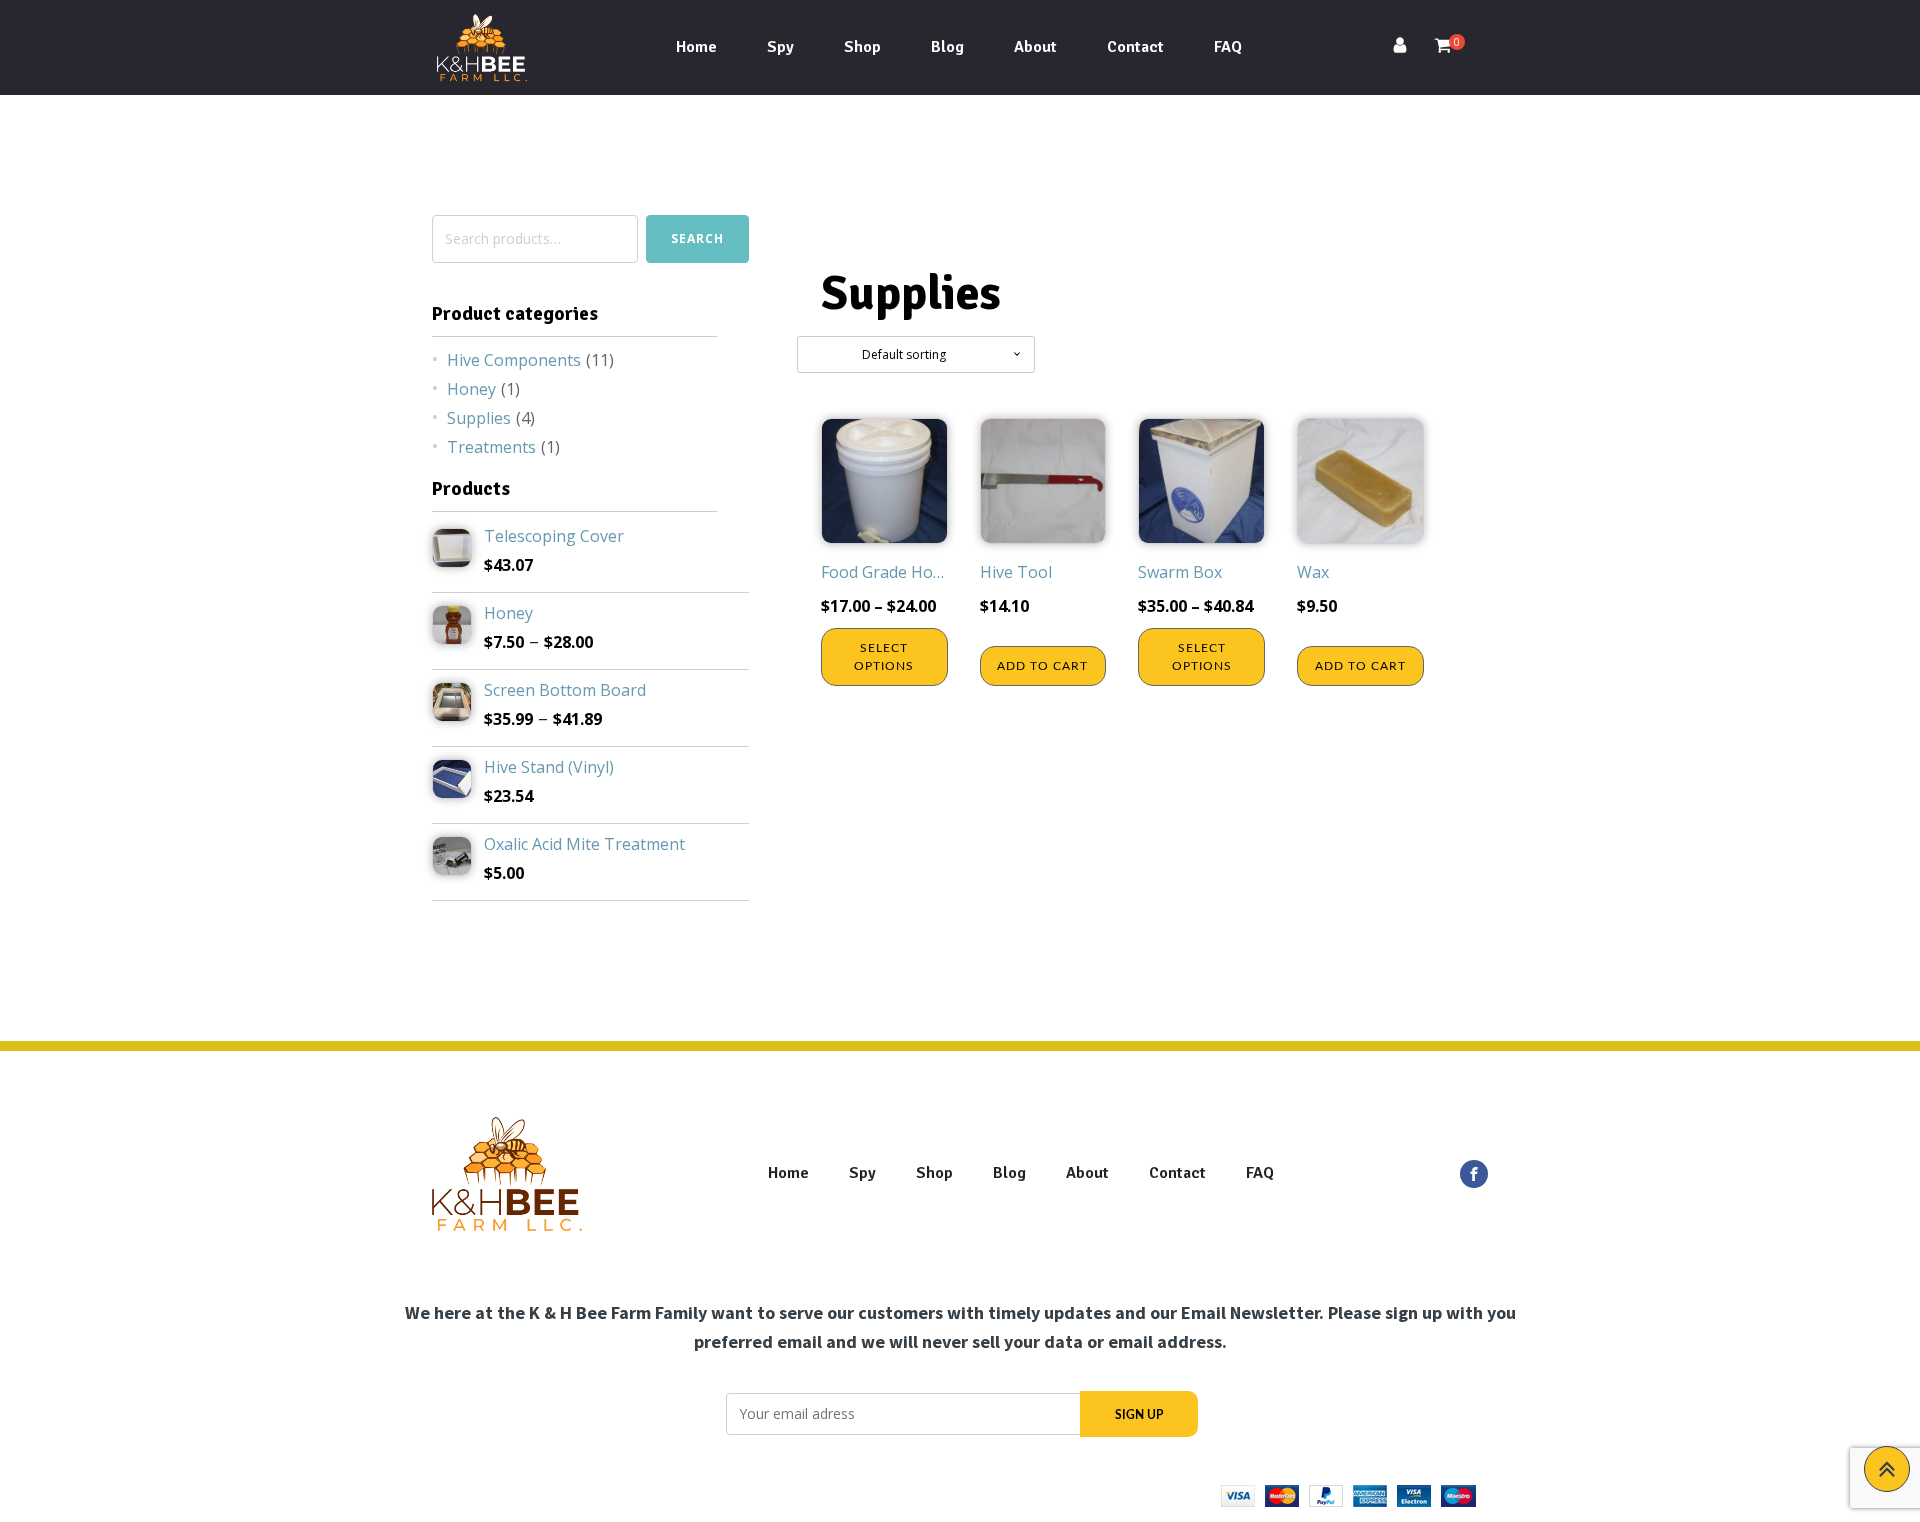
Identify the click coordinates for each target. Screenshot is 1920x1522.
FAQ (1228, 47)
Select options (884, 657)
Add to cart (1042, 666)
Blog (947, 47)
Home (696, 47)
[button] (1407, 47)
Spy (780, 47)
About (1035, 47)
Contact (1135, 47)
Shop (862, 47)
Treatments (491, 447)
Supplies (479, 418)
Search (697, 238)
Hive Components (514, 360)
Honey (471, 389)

- Try it -
None of the images should be copied, but every entry must be given again exactly.

- Answer to this task -
Identify the click coordinates for each target. Screenshot is 1920x1522.
FAQ (1228, 47)
Select options (884, 657)
Add to cart (1042, 666)
Blog (947, 47)
Home (696, 47)
[button] (1407, 47)
Spy (780, 47)
About (1035, 47)
Contact (1135, 47)
Shop (862, 47)
Treatments (491, 447)
Supplies (479, 418)
Search (697, 238)
Hive Components (514, 360)
Honey (471, 389)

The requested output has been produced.